Having a written code of ethics did not stop Gallup employees from running into ethics issues when trying to hire a government official. Just having a written code is not enough, ethics and compliance experts said.
“Having a system in place and preventing these problems are two different matters,” said Bob Meunier, chief executive officer of Debarment Solutions Institute, a Washington, D.C.-area consulting firm working with Gallup to audit its programs. “You can drive a truck through what is a 'proper internal control system.' ”
Gallup has a written code of ethics dating to the 1980s, the company said. But government documents say Gallup fell short on educating employees on proper government contracting procedure.
Gallup also needed to have a formal compliance program, said Roy Snell, CEO of the Society of Corporate Compliance and Ethics. The company adopted a new internal control system in February and must maintain it under its agreement with the government. The program includes internal auditing and other procedures intended to find improper conduct.
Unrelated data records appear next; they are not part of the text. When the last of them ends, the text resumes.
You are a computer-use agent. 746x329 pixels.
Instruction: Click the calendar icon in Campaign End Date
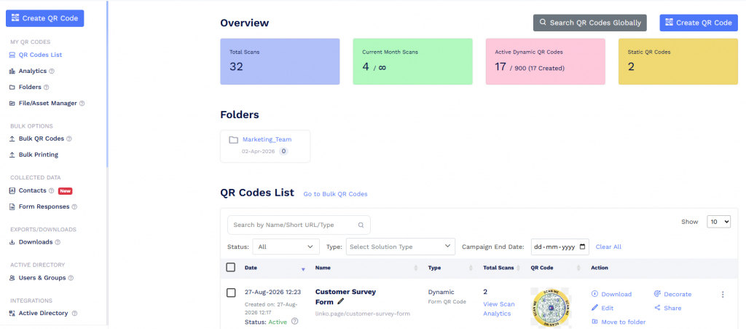click(582, 247)
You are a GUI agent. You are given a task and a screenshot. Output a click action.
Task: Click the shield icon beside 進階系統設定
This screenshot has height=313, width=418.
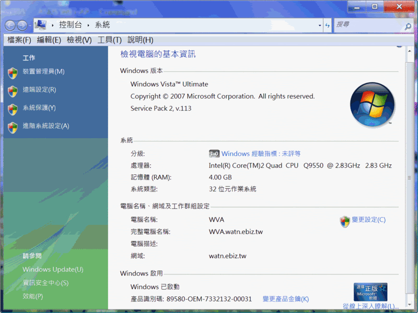pyautogui.click(x=13, y=127)
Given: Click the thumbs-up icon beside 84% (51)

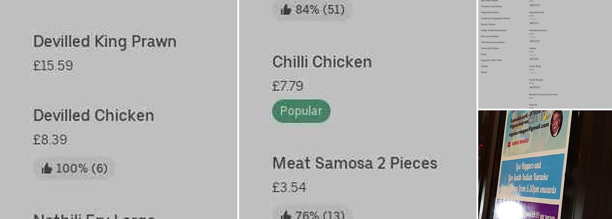Looking at the screenshot, I should (x=286, y=9).
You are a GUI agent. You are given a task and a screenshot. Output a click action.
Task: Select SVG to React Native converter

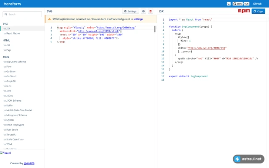(11, 34)
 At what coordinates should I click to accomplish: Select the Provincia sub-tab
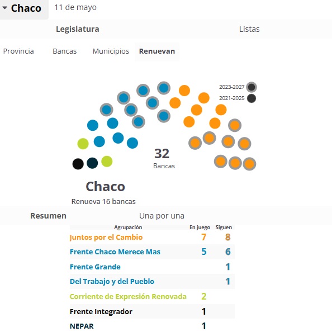point(18,51)
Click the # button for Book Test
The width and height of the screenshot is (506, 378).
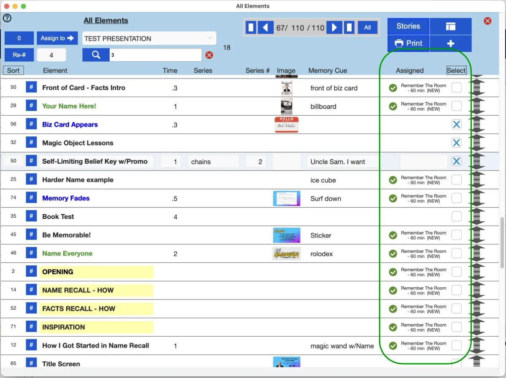pyautogui.click(x=31, y=216)

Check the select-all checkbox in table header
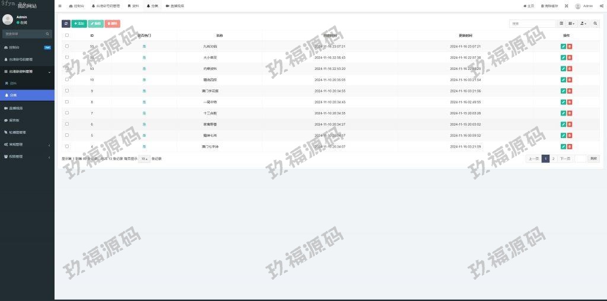(67, 36)
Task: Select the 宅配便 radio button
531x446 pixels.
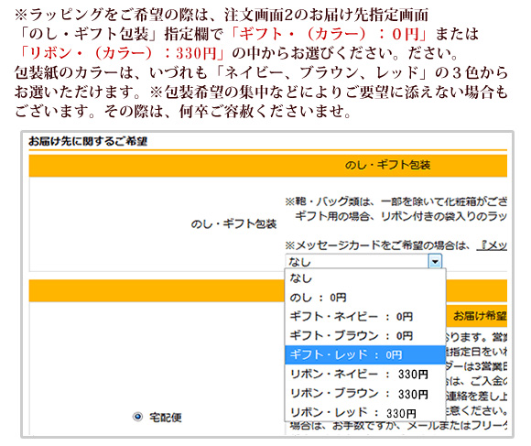Action: click(x=137, y=417)
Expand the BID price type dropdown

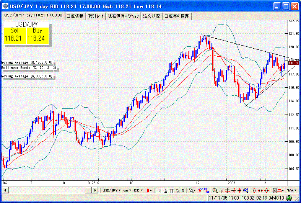point(138,190)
“Ethical behavior is an outcome; a compliance program is a means to achieve that outcome,” Snell said. Requiring such a program, he said, is “a statement from the government that talking about ethics is not enough.”
Compliance expert Carole Basri, a professor at the Fordham University School of Law, said that for shareholders, having a strong compliance program “really allows you to sleep at night and feel comfortable that you're doing the right thing.”
Compliance breaches can affect a company's share price and damage its reputation.
“Especially a company like Gallup, that has reputational value, you want to trust what they're saying so you can do business with them,” Basri said.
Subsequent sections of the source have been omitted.